Lompat ke konten Lompat ke sidebar Lompat ke footer

Biografi Eka Tjipta Widjaja, pendiri dari sinarmas group

Biografi Eka Tjipta Widjaja
Biografi lengkap Eka Tjipta Widjaja, pendiri sinarmas group. Eka Tjipta merupakan salah satu milyader Indonesia pemilik dari Sinar Mas Group. Beliau memiliki nama asli Oei Ek Tjhong. Lahir di negara China, tepatnya di Cuan Ciu pada tanggal 3 Oktober 1923. Eka Tjipta terlahir bukan dari keluarga yang berada melainkan terlahir dari keluarga yang sangat miskin. Berkat keuletan serta usahanya yang gigih, dia berhasil menjadi salah satu orang terkaya di Indonesia menurut majalah Globe Asia edisi bulan Desember tahun 2012 dengan kekayaan total mencapai 8,7 miliar dolar Amerika. Pada tahun 2.011 menurut majalah Forbes, Eka Tjipta Widjaja menduduki peringkat 3 orang terkaya di Indonesia dengan kekayaan total 8 miliar dolar Amerika.

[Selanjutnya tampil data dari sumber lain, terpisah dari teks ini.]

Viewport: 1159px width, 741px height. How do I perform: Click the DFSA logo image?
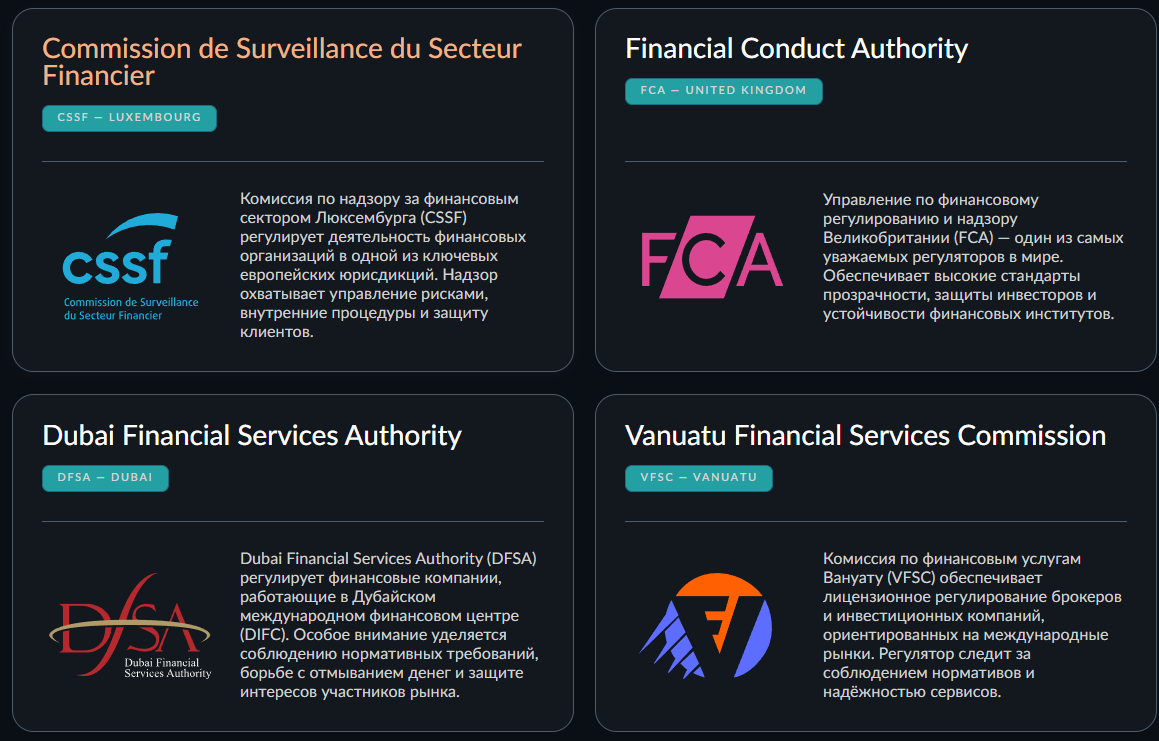tap(130, 627)
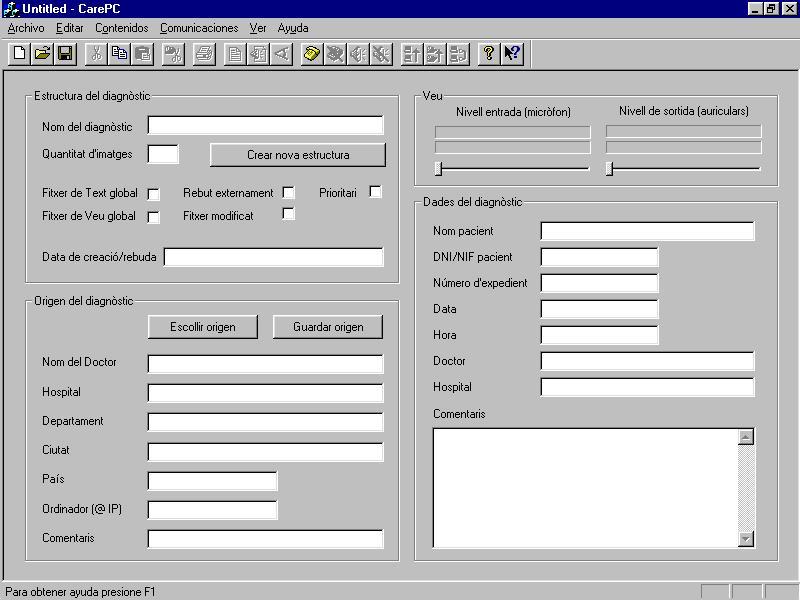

Pendidikan  Eka Tjipta Widjaja

Dengan total kekayaan yang fantastis, Eka Tjipta Widjaja bukanlah seorang sarjana, doktor ataupun profesor. Dia tidak memiliki gelar - gelar yang kini banyak dimiliki oleh banyak mahasiswa yang telah menamatkan studi dan kaum terpelajar lainnya. Eka Tjipta Widjaja hanyalah seorang lulusan Sekolah Dasar di daerah Makasar. Hal ini dikarenakan keluarganya yang tidak mampu membiayai pendidikannya. Terpaksa  Eka Tjipta Widjaja harus kerja keras membantu orang tuanya, terlebih untuk menyelesaikan hutang ke rentenir. Di awal kepindahannya di Makasar, Eka Tjipta diceritakan tidak berfikir untuk bersekolah. Yang ada pada saat itu adalah, bagaimana cara mencari uang untuk melunasi hutangnya di negara asalnya. Setelah perjuangan keluarganya cukup maju dan menunjukkan hasil, barulah dia memberanikan diri meminta sekolah pada ayahnya. Ayahnya pun setuju dan menyekolahkan Eka Tjipta. Kejadian ini berlangsung di tahun 1934. Setelah beberapa tahun Eka Tjipta fokus dengan pelajaran-pelajaran sekolah, Eka Tjipta belum menyadari bahwa ayahnya secara finansial tidak mampu untuk membiayainya melanjutkan ke pendidikan yang lebih tinggi. Sementara pada saat itu Eka Tjipta sangat ingin melanjutkan pendidikan ke jenjang yang lebih tinggi. Pada akhirnya Eka harus rela tidak bisa bersekolah karena himpitan ekonomi keluarganya pada waktu itu. 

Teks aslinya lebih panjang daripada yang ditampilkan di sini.